Una niebla helada invadió su cuerpo, paralizó sus labios y turbó su corazón. ¿Qué estaba pasando, quién
gritaba tan insistentemente?
Un sonido estrepitosamente
familiar le estaba volviendo loco, hasta
acabar con su cordura. Su cuerpo aún inmóvil no respondía a sus estímulos.
Quería hablar, quería moverse, pero los
músculos no le respondían. De repente el ruido paró, escuchó el chirriar de una
puerta abrirse y alguien volvió a
preguntarle por su nombre. Notó que lo movían con brusquedad, como si lo
estuvieran bajando de un vehículo.
Balbuceaba sin éxito, mientras veía
pasar fugazmente destellos. Una fila de luces se cruzaban en su camino hasta
hacer visible un pasillo por el que se desplazaba movido por alguien con cierta ineptitud y bastante rapidez…
—¿Dónde estoy? —dijo con una voz apenas
imperceptible.
—Por fin, me alegro de oírle. Está en
el hospital. Parece ser que ha sufrido una agresión y estaba usted
inconsciente. Lo encontraron en un parking, en el suelo. La policía nos avisó y
vamos a hacerle unas pruebas.
—¿Quiere decirme que no estoy en Formentera?
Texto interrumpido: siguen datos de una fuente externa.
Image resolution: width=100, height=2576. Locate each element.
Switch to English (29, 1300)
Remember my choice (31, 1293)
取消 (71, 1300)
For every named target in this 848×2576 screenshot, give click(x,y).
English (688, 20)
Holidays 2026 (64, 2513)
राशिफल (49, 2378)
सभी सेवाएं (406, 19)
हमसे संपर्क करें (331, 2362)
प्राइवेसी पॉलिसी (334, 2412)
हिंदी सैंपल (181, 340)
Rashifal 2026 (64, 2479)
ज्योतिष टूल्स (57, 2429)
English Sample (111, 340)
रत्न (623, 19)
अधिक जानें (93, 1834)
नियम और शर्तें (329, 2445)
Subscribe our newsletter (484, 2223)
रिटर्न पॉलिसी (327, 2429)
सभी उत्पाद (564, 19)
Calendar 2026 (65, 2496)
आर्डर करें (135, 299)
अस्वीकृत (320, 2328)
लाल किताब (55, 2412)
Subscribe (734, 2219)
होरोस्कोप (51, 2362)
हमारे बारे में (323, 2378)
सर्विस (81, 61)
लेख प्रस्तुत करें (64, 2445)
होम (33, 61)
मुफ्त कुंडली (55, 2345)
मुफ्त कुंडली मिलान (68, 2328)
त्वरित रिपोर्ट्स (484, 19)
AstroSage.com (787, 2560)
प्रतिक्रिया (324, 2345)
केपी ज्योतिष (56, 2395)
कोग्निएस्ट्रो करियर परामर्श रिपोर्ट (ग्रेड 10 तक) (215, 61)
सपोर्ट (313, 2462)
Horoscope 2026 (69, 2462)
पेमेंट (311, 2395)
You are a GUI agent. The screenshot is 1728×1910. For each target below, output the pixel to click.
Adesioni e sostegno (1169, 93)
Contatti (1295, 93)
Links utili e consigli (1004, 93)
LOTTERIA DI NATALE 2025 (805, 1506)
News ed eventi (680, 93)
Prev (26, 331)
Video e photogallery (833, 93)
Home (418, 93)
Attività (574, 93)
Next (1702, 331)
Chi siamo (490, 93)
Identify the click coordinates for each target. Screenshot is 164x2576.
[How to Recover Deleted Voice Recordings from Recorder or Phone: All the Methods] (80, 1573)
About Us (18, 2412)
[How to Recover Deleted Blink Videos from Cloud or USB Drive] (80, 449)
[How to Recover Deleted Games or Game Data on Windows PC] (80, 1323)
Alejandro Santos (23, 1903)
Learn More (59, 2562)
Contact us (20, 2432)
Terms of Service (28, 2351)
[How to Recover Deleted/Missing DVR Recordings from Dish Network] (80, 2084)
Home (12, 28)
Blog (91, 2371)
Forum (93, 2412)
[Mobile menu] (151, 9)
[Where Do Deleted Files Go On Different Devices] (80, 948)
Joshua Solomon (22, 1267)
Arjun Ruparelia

—Amigo, creo que el golpe ha sido
bastante fuerte! Claro que no. Esté en el Hospital La Paz de Madrid.
Ernesto no daba crédito, ahora se
estaba acordando de lo sucedido. Iba a encontrarse con su amigo, cuando lo
asaltaron. Su cara se transformó en una mueca inicial de alivio a la que continuó una sonora carcajada que
dejó confuso al enfermero.
—Sinceramente no sé cómo valorará el médico que le atiende esta
actitud, pero me alegro de verlo tan animado dadas las circunstancias.
—Créame, me siento bien, se que le
puede parecer raro, pero me siento mejor que nunca. Aunque reconozco que me
duele un poco la cabeza.
—Bien es normal, de todas formas ahora
se lo cuenta todo al médico que va a valorar las pruebas de diagnóstico que se
le van a practicar. Antes de irme déjeme un móvil para avisar a algún familiar.
Es un trámite normal, entenderá que hasta que no sepamos que está realmente
bien, no le vamos a dar el alta.
—No se preocupe, ya llamó yo a mi mujer
con el móvil, se alarmará si lo hace usted.
—Está bien, como quiera.
Ernesto introdujo la mano en su
bolsillo. Allí estaba. Por fortuna al atracador no le había interesado. Lo saco y le pidió al enfermero que marcara
el número de su esposa, él todavía tenía la visión borrosa y difícilmente podía
leer los números. El hombre de la bata blanca marcó el símbolo de llamar en el
aparato y lo pasó al herido, que aún notaba el golpe en su cabeza.